Drugs and Biologicals

Providers Performing Facet Joint Injections (CPT Code 64476)

The OIG released the results of an investigation into facet joint injections. Per the OIG report:

"Facet joint injections are typically performed using radiological guidance (radiographic guidance or live x-ray) to ensure correct needle placement and avoid nerve or other injury. Sometimes, a physician performs the procedure without radiological imaging, which is referred to as a “blind” injection. One study of these “blind” injections concluded that facet joint injections should not be performed without the aid of radiological imaging because of potential risk to the patient and lack of diagnostic accuracy."

Since the utilization of these services has increased by 76 percent and payment for the services has increased by over $200 million dollars in less than three years, facet joint injections have become a service of interest for medical necessity, coding accuracy and compliance with regulatory requirements.

In response to this report, National Government Services is updating the claims processing edits for these services and the coding instructions for the LCD for Pain Management (L28529) to reflect that the accompanying radiological guidance, as required in the LCD, has occurred. Please see “Pain Management—Supplemental Instructions Article (A48042)” for more information.

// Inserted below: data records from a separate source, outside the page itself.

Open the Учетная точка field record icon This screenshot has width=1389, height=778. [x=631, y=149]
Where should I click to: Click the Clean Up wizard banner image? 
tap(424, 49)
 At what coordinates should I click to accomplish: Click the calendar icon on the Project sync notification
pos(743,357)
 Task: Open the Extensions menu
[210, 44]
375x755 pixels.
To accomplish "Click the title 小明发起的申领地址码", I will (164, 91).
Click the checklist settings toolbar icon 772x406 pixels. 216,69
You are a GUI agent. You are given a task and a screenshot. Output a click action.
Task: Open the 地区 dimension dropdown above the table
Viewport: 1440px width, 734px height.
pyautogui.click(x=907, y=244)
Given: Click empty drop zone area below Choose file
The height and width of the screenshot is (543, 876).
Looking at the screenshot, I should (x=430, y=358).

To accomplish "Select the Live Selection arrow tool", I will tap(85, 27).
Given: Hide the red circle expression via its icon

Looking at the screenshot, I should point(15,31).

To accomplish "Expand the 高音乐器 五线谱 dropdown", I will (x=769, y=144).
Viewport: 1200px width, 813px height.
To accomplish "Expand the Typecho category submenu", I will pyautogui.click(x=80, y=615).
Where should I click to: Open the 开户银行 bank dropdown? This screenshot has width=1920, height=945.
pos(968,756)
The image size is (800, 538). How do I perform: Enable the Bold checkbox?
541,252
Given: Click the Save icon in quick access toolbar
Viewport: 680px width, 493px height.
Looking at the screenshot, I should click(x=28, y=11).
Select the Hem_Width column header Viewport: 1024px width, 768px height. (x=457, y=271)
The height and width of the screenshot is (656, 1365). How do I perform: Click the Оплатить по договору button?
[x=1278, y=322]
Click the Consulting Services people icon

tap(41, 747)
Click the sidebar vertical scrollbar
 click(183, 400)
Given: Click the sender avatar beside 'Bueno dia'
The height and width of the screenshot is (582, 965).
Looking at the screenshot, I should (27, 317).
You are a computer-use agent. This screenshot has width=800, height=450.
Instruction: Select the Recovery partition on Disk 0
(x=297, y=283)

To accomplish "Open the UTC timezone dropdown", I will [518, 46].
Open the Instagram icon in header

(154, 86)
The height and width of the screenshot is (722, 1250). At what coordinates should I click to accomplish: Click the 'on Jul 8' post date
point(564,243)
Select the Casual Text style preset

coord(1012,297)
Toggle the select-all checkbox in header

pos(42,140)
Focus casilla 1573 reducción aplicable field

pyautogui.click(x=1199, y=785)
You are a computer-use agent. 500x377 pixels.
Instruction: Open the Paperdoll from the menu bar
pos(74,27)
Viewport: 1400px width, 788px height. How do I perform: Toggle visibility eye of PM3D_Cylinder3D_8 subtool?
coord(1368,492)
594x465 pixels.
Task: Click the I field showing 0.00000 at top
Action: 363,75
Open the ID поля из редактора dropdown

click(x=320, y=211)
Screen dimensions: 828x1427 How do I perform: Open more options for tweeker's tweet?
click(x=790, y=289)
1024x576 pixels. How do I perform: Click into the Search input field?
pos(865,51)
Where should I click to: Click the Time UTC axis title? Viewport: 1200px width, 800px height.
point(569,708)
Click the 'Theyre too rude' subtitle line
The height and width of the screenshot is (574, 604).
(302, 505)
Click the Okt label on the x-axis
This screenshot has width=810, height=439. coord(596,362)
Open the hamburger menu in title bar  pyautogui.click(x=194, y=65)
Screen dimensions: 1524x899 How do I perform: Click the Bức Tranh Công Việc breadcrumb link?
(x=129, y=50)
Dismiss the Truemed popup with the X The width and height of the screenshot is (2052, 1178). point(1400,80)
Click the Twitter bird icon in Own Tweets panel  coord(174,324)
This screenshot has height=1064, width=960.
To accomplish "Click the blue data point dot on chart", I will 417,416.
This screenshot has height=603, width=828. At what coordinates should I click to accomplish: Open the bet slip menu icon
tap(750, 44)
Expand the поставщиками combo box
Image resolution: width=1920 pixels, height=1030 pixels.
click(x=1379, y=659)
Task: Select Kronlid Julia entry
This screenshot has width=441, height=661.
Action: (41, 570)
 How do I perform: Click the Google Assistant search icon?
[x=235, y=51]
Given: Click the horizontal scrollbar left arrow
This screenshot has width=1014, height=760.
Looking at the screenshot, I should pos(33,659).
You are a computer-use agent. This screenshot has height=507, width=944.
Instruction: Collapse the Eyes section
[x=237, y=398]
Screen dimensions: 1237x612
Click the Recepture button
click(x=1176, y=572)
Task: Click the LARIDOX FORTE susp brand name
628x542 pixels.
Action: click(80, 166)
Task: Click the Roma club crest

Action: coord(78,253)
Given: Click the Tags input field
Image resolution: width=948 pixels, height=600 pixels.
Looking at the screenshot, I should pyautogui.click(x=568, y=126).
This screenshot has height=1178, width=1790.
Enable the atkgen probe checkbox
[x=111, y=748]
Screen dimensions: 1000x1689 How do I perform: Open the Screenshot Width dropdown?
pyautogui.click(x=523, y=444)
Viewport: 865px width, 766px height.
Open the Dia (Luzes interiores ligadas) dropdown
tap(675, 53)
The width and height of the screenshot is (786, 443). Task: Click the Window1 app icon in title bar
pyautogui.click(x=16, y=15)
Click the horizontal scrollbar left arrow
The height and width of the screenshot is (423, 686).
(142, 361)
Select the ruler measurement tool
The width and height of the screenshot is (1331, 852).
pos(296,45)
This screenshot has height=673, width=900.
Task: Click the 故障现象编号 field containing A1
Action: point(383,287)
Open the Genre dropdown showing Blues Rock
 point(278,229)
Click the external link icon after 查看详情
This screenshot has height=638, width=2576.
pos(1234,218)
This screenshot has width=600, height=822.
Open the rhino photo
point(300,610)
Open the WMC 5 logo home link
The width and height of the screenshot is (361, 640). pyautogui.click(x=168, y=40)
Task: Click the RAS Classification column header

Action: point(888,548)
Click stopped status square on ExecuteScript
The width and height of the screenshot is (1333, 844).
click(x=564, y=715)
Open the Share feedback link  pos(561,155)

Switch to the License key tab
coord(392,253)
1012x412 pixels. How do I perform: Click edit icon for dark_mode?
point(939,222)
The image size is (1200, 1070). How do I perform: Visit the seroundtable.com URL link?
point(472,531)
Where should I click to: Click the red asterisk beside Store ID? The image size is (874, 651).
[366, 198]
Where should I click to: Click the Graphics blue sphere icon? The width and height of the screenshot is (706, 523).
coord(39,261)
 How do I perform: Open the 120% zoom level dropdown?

Institutions and physicians must bill the fluoroscopy/guidance codes on the same claim as the injections. Since ASCs may not bill separately for the fluoroscopy services (which are included in the ASC charge for the injection service), they must append modifier KX to the injection code attesting to the fact that radiological guidance was utilized when the injection was performed.

The full OIG report can be accessed at Medicare Payment for Facet Joint Injection Services. Please also review the Pain Management LCD for other procedures that require radiologic guidance.